> Tâche demandée: Les affirmations suivantes concordent-elles avec le texte extrait ? Répondez par oui ou non à chacune, en citant les mots décisifs du texte : (a) la procédure portait sur l'exploitation d'un centre aquatique ; (b) la société évincée demandait l'annulation du contrat ; (c) selon la société candidate, la convention collective appliquée augmentait les coûts de personnel.

> Texte extrait:
◆ ◆ ◆ ◆ ◆ ◆ ◆

Cour d’appel administrative de Douai, le 19 juin 2025, n°23DA01262

Par un arrêt en date du 19 juin 2025, la cour administrative d’appel a été amenée à se prononcer sur l’étendue du contrôle opéré par une autorité concédante sur la régularité des offres au regard du droit du travail. En l’espèce, une communauté de communes avait lancé une procédure de délégation de service public pour l’exploitation de son centre aquatique. Une société candidate, évincée au profit d’une autre, a saisi la justice administrative d’une demande d’indemnisation. Elle soutenait que l’offre de l’attributaire était irrégulière, car elle reposait sur l’application d’une convention collective inadaptée, ce qui aurait faussé la concurrence en minorant les coûts de personnel.

◆ ◆ ◆ ◆ ◆ ◆ ◆

> Matériel fourni:

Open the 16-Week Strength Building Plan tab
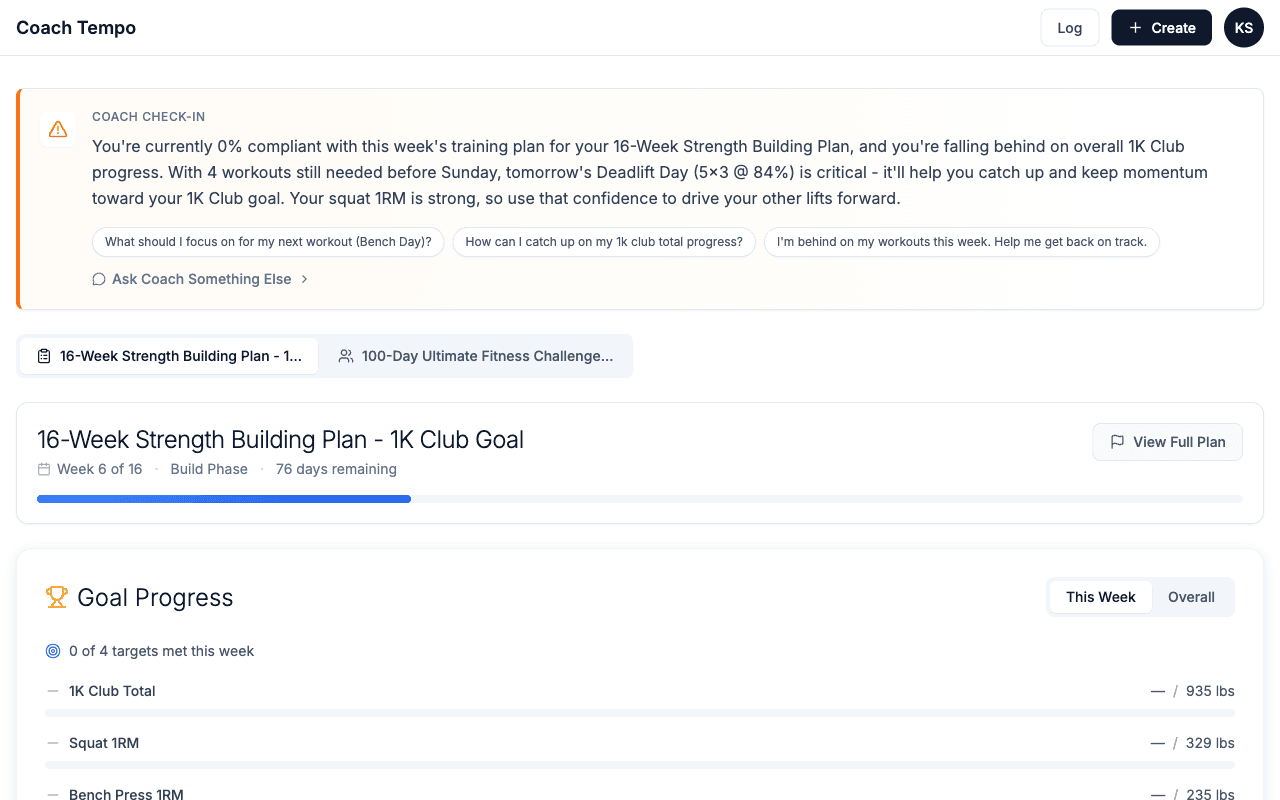This screenshot has height=800, width=1280. click(169, 356)
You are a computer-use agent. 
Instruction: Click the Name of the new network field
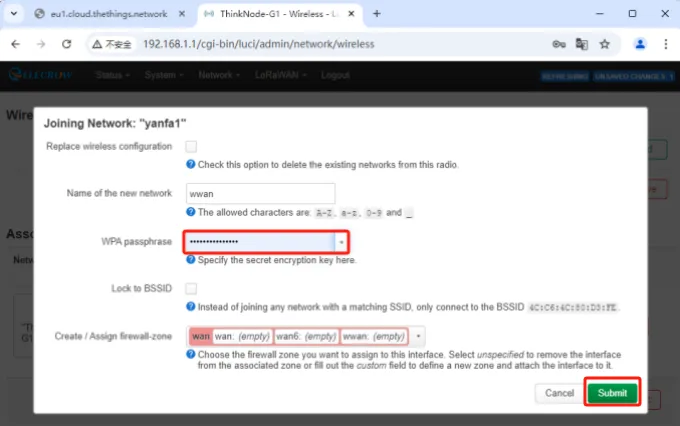click(260, 194)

◆ ◆ ◆ ◆ ◆ ◆ ◆

> Réponse obtenue:
(a) Oui : « une procédure de délégation de service public pour l’exploitation de son centre aquatique ».
(b) Non : « a saisi la justice administrative d’une demande d’indemnisation ».
(c) Non : « en minorant les coûts de personnel ».